28 Apr 11 by member: BuffyBear
This makes me smile :) As I go into a maintenance phase, and DECIDED if I was 'done losing weight' the whole love yourself thing became quite important. My initial goal weight was 138lbs; where I am right now. After arriving there last summer, I was content for several months. However, come January, I decided I wanted to lose just a littttle more. I successfully got to 134lbs, but found it difficult to maintain. What do you know, back to a solid, stable 138lbs. That is where my body wants to be, and I am healthy. So. Be. It. However coming to peace with that was difficult. "I'm not thin enough", "I'm very happy, but wouldn't I be happier if I was skinnier?", "People want me to be a little thinner", etc. etc. Now, did I ever truly believe these things? NO. Fortunately, for me, it was just a little nagging thought at the back of my skull. Over the past few weeks I've not only subdued those pesky thoughts, but actually totally debunked them. I do not buy into them. I am healthy, and I love my body, treat it well, and for that, my body loves me back :) And on that final note of love, love, love: http://tinyurl.com/cp3slx Someone from my church showed me this the other day; take it for what it's worth :) I think it's a good reminder of the important stuff (hint: love!) 
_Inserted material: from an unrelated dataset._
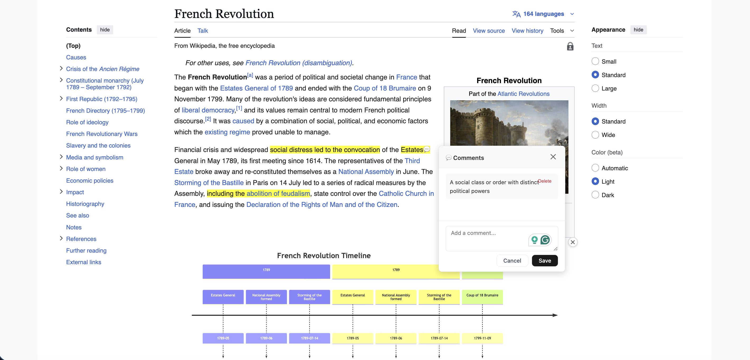750x360 pixels.
Task: Click the green Grammarly icon
Action: [545, 240]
28 Apr 11 by member: dadams10
Another great journal Paula.  
28 Apr 11 by member: sarahsmum
What a lovely, journal Paula, and your right you have to love yourself in order to love others. And if you love your self enough to take care of you then the rest is easy..Love You girl.........Bren 
28 Apr 11 by member: BHA
Being able to forgive myself for not being perfect, (in os sooo many ways) was/is my first step towards being able to love myself. Some days it is easier than others - today is a good day!  
28 Apr 11 by member: gg-girl
Awesome post Paula. Thank you and I love you as well. Have a wonderful day my friend.:) 
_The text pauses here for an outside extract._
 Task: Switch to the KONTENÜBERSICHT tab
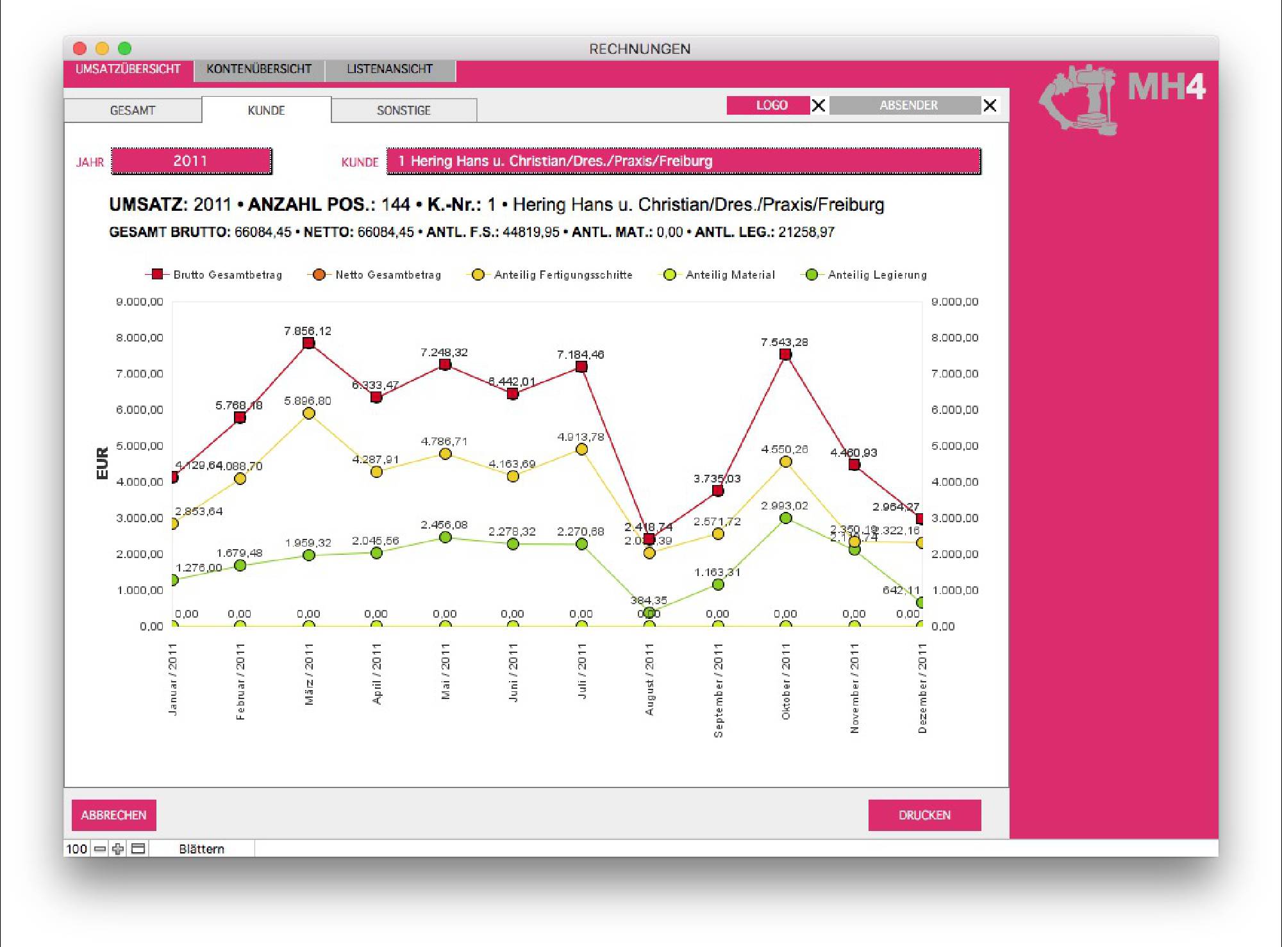pos(259,69)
28 Apr 11 by member: LauPug1
A very inspirial journal as always.I look forward to reading yours each day.You are so right.If you don't love yourself you can never really love another....nonna 
28 Apr 11 by member: sexynonna
Such motivation in your words! Thank you for helping me embrace this journey as a whole and not miss everything around me by focusing strictly on the goal at the end. You have inspired me to keep going! Thanks again and have a beautiful day! :) -Rose 
28 Apr 11 by member: Rose1981
Paula- that was something I really needed to read and to hear today. Thanks for sharing your thoughts. I almost thought you wrote that just for me!